James Reagan, the chief financial officer of defense contractor Leidos, also spoke at the Credit Suisse conference and discussed the potential for the Trump administration to boost spending on border security and raising the Defense Department budget. Leidos border security products, Reagan said, are “positioned for growth.”

Defense contractors have long viewed border security and immigration as a growth area. CACI, notably, provides a wide array of services to law enforcement and the military, including a recent contract to provide tactical communications systems for Immigration and Customs Enforcement. The firm is being sued by former detainees at the Abu Ghraib prison in Iraq who say its contractors tortured them.

In recent years, large defense contractors including Raytheon, Lockheed Martin, and General Dynamics, have pivoted to compete for border security contracts. During the 2013 debate over comprehensive immigration reform, industry lobbyists helped add $40 billion in border security amendments to the bill. The bill, which passed the Senate, died in the House of Representatives.

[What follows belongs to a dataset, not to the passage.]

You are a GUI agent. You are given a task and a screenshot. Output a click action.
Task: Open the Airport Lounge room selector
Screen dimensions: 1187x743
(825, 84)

It’s been 10 years since Boeing and Elbit Systems, an Israeli defense contractor, were tapped to build a $1.1 billion network of surveillance towers along the border. The program, known as SBInet, was plagued by problems, including delays and false alarms detected by the system. Though SBInet is viewed largely as a failure, Elbit Systems has gone on to win contracts to provide drones along the U.S.-Mexico border.

Signs for new opportunities in a Trump administration are already apparent: Mike Dougherty, a former Bush administration official who now leads the Secure Identity & Biometrics Association, a trade group that lobbies for border security firms, including Unisys and Leidos, was recently named to help manage the Department of Homeland Security transition.

Photo: A U.S. Office of Air and Marine helicopter searches for undocumented immigrants north of the U.S.-Mexico border on August 6, 2015 near Falfurrias, Texas.